Fictions
“Chien 51” : un monde aux abois

“Chien 51” : un monde aux abois

18 August 2022 | PAR Marianne Fougere

Avec son nouveau roman, Laurent Gaudé s’essaie à la dystopie. Une merveille du genre !

 

Le nouveau roman de Laurent Gaudé s’ouvre en Grèce. Jusqu’ici rien d’étonnant quand on connaît la fascination pour les mythes de l’auteur de La Mort du roi Tsongor. On n’est pas plus surpris quand on découvre un pays au bord de la faillite. Après tout, l’écrivain n’a jamais caché sa veine sociale. Mais, se rendre compte, quelques pages plus loin, qu’il s’agit en réalité d’une dystopie, a de quoi vous en boucher un coin !

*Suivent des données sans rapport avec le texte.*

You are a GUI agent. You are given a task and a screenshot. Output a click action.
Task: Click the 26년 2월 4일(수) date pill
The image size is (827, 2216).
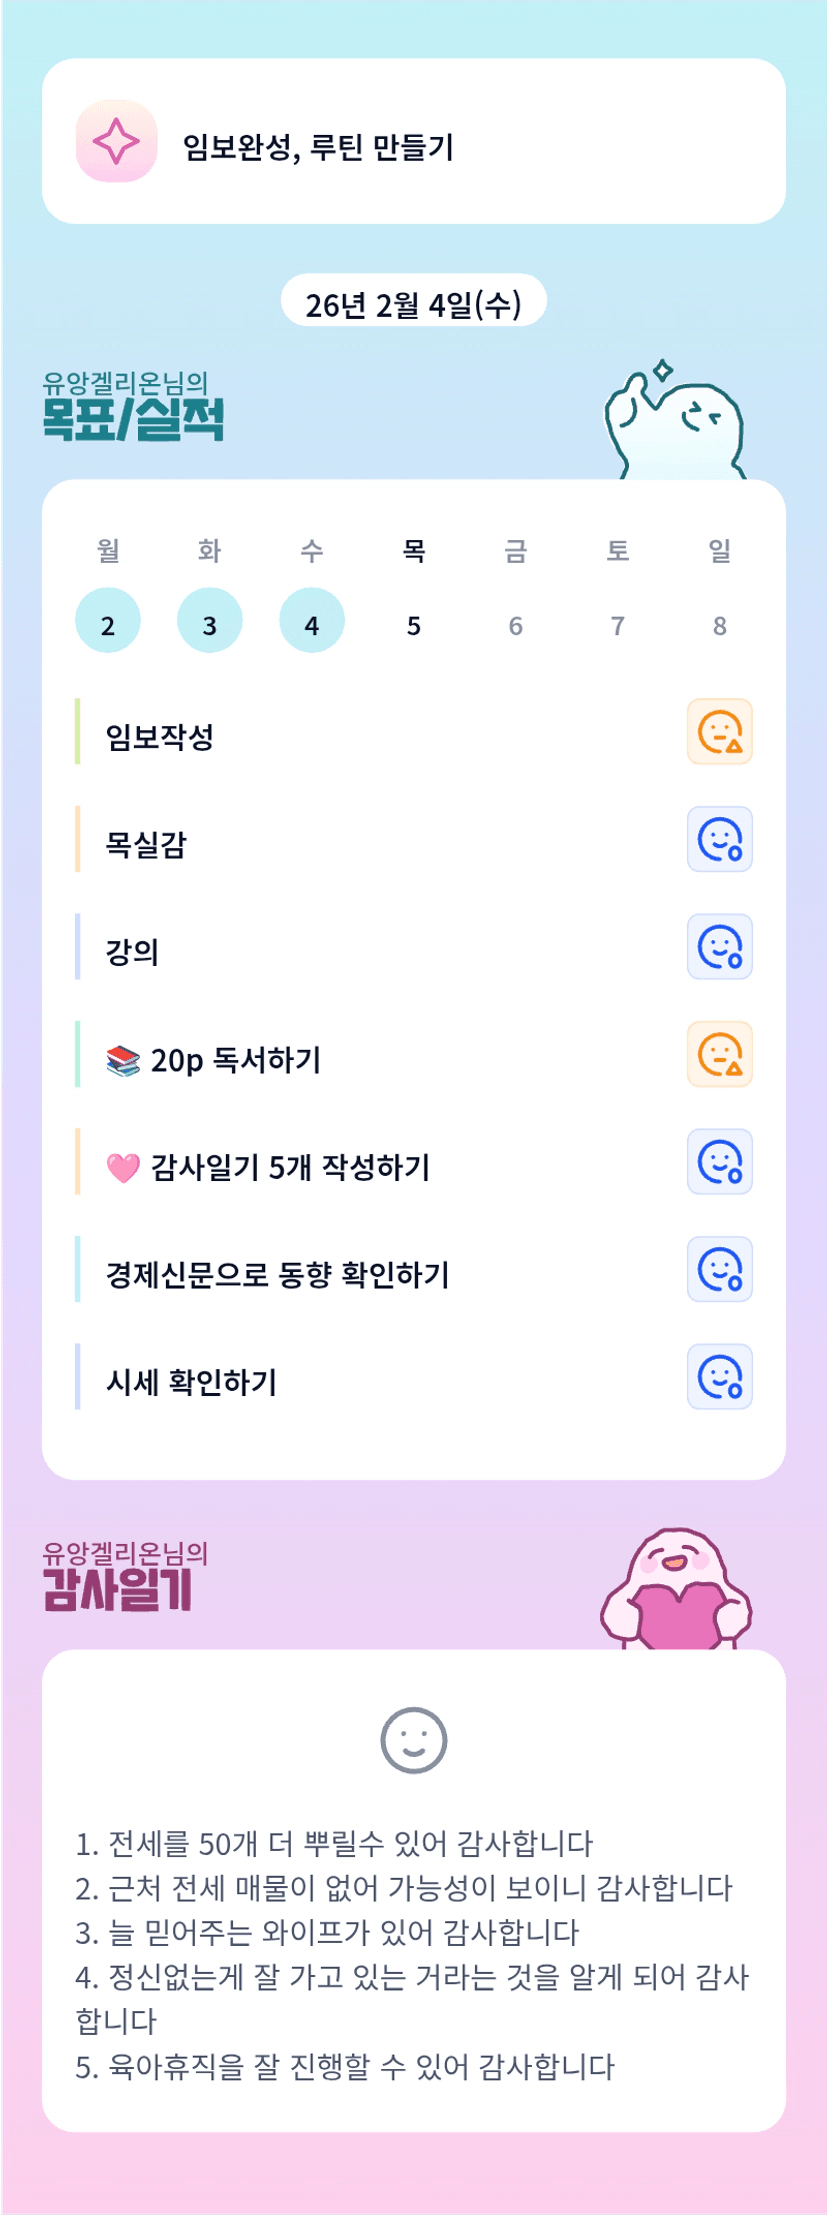[x=413, y=302]
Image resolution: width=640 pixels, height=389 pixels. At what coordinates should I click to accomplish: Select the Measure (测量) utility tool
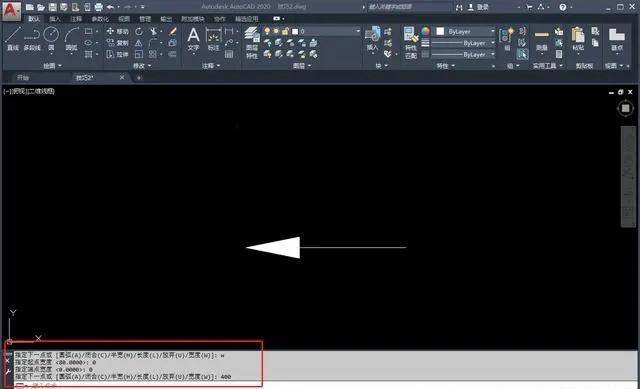(542, 40)
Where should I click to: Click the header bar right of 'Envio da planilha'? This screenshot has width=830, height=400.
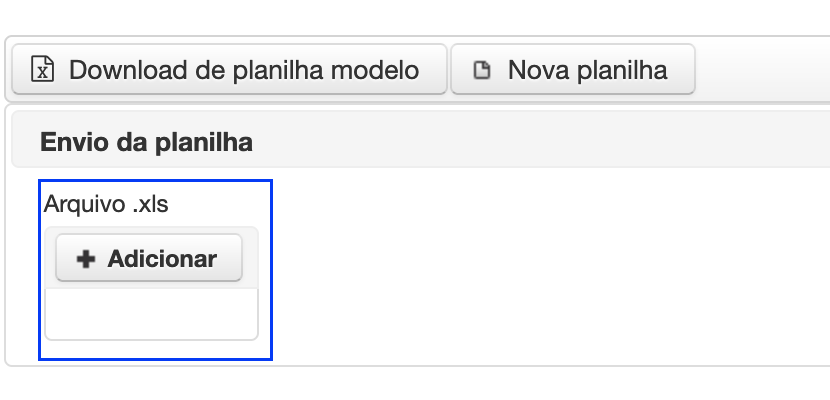540,140
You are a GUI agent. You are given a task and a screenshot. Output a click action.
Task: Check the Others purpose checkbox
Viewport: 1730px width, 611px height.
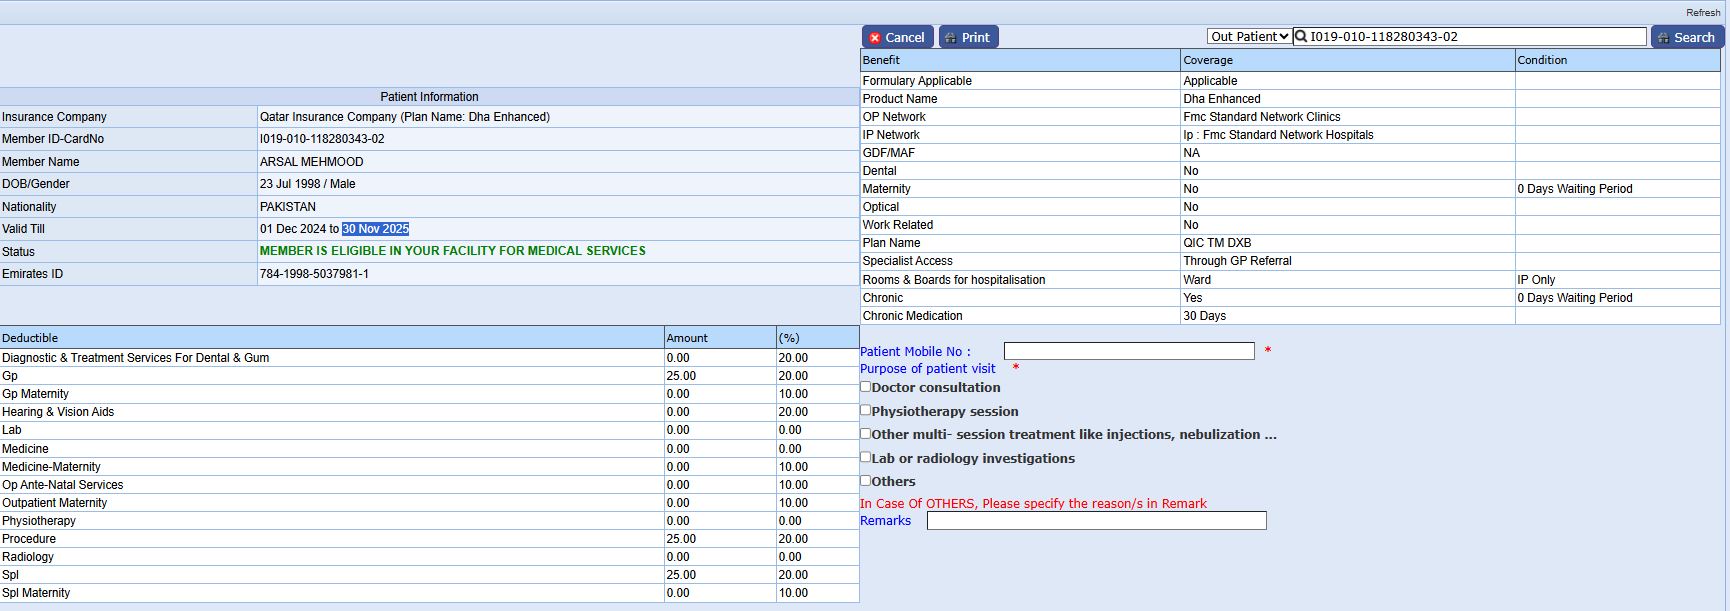[x=866, y=481]
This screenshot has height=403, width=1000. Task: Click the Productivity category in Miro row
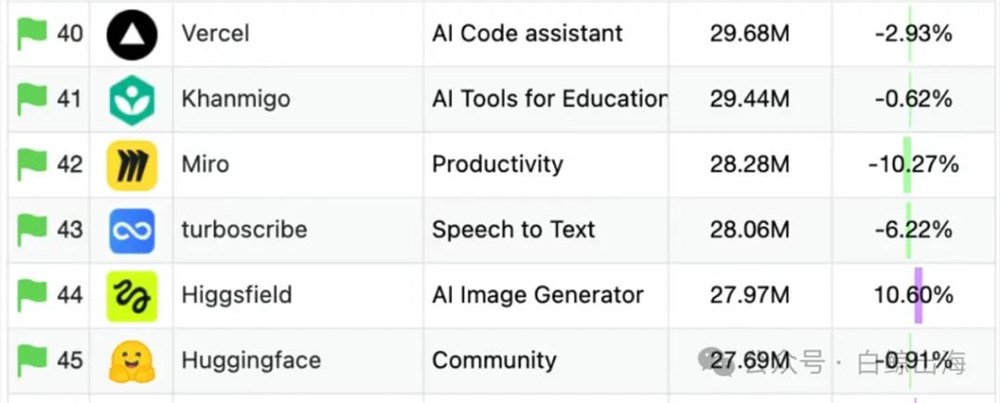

La Grèce d’Homère est donc bien loin. Et que dire de celle de Zem Sparak qui vient d’être vendue au plus offrant. Le peuple a eu beau s’insurger, rien n’a pu étancher la soif de multinationales, chantres d’un post-capitalisme carnassier. Et, dans la confusion de la répression brutale, Zem, pourtant militant de la liberté, a trahi et dû fuir, rejoignant ainsi la mégalopole du futur créée et régie par GoldTex. Il opère désormais en tant que “chien” – comprenez “flic” – dans la zone 3, celle où sont entassés les rebuts de la société. Bon chien, il navigue dans la ville comme anesthésié, passe d’une enquête à l’autre sans demander son reste. “N’être [en somme] plus rien qu’un corps qui travaille”. Jusqu’à ce qu’une enquête le verrouille à une inspectrice de la zone 2 et rappelle les ruines du passé à son bon souvenir…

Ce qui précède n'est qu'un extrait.